(Collection entries)
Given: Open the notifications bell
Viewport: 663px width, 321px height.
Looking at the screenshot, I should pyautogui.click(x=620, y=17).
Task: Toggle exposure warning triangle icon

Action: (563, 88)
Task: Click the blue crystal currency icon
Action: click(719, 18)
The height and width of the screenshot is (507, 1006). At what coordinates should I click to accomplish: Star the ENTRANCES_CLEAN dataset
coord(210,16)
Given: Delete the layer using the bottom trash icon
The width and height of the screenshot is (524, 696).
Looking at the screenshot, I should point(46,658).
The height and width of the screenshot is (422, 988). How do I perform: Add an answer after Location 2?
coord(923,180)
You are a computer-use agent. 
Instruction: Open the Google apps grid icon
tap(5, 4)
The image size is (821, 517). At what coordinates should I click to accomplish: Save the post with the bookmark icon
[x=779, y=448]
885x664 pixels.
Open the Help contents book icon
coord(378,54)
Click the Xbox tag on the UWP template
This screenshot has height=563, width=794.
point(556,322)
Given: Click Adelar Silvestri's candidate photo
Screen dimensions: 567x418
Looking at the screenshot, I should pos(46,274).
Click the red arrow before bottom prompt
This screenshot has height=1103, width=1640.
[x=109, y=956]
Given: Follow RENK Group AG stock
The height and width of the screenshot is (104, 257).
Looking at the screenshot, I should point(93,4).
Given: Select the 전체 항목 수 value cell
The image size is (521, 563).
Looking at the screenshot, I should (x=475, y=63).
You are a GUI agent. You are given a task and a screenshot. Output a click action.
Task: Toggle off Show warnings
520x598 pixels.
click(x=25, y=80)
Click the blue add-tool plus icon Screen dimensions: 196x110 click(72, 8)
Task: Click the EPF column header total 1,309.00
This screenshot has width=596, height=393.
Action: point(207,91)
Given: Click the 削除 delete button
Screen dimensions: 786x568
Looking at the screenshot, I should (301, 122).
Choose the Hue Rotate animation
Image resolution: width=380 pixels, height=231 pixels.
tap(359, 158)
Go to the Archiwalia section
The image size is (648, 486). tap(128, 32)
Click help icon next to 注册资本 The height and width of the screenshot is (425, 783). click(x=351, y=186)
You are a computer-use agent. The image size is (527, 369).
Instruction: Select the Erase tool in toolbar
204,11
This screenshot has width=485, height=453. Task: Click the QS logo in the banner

Instruction: Copy out every line of the material above, word for word.

Completed task:
Given: Open the notifications bell
Viewport: 663px width, 321px height.
Looking at the screenshot, I should pyautogui.click(x=620, y=17).
Task: Toggle exposure warning triangle icon

Action: (563, 88)
Task: Click the blue crystal currency icon
Action: click(719, 18)
The height and width of the screenshot is (507, 1006). At what coordinates should I click to accomplish: Star the ENTRANCES_CLEAN dataset
coord(210,16)
Given: Delete the layer using the bottom trash icon
The width and height of the screenshot is (524, 696).
Looking at the screenshot, I should point(46,658).
The height and width of the screenshot is (422, 988). How do I perform: Add an answer after Location 2?
coord(923,180)
You are a computer-use agent. 
Instruction: Open the Google apps grid icon
tap(5, 4)
The image size is (821, 517). At what coordinates should I click to accomplish: Save the post with the bookmark icon
[x=779, y=448]
885x664 pixels.
Open the Help contents book icon
coord(378,54)
Click the Xbox tag on the UWP template
This screenshot has height=563, width=794.
point(556,322)
Given: Click Adelar Silvestri's candidate photo
Screen dimensions: 567x418
Looking at the screenshot, I should pos(46,274).
Click the red arrow before bottom prompt
This screenshot has height=1103, width=1640.
[x=109, y=956]
Given: Follow RENK Group AG stock
The height and width of the screenshot is (104, 257).
Looking at the screenshot, I should point(93,4).
Given: Select the 전체 항목 수 value cell
The image size is (521, 563).
Looking at the screenshot, I should (x=475, y=63).
You are a GUI agent. You are given a task and a screenshot. Output a click action.
Task: Toggle off Show warnings
520x598 pixels.
click(x=25, y=80)
Click the blue add-tool plus icon Screen dimensions: 196x110 click(72, 8)
Task: Click the EPF column header total 1,309.00
This screenshot has width=596, height=393.
Action: point(207,91)
Given: Click the 削除 delete button
Screen dimensions: 786x568
Looking at the screenshot, I should (301, 122).
Choose the Hue Rotate animation
Image resolution: width=380 pixels, height=231 pixels.
tap(359, 158)
Go to the Archiwalia section
The image size is (648, 486). tap(128, 32)
Click help icon next to 注册资本 The height and width of the screenshot is (425, 783). click(x=351, y=186)
You are a computer-use agent. The image size is (527, 369).
Instruction: Select the Erase tool in toolbar
204,11
This screenshot has width=485, height=453. Task: Click the QS logo in the banner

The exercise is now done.